If your pediatrician and/or BCBS are not readily willing to correct the problem for you, consider the state's consumer protection resources as well. For general consumer protection info, see http://www.doj.state.or.us/FinFraud/welcome3.htm. For specific, insurance-related consumer protection info (if BCBS is clearly part of the problem), see http://www.cbs.state.or.us/external/ins/docs/consumer/tomake.htm.

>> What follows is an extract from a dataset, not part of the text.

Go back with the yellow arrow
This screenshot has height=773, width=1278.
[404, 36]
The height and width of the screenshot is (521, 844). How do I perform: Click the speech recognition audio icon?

Billing codes and diagnosis codes are two different things. If your child has constipation, then it's appropriate to enter the diagnosis code. The problem is not in making the diagnosis, but in the billing. In this case, it sounds like two billing codes were entered, one for the routine well-child visit and another code for the other problem (essentially billing for both the well-visit and for another office visit for the additional problem). This is not fraud IF there is a problem that is not usually a routine well-visit topic, AND if that problem required additional history and physical, or additional time/counseling, beyond what is typically done for a well-child visit (for example, a routine well-visit plus 15 minutes managing diabetes). Doesn't sound like this was the case for your visits, so I would talk with your pediatrician's billing person.

Accurate billing is actually not that easy, so I wouldn't jump too quickly to accuse someone of fraud.

Oh, I hate this stuff! I just had a $100 piece of wax removed from own ear. That's right - for a plastic syringe full of warm water, a dishtowel (it really was a dishtowel!), and a plastic cup. Oh, and I guess the two minutes it took for the nurse to wash it out of my ear canal. My insurance called it a "surgical procedure." Sigh.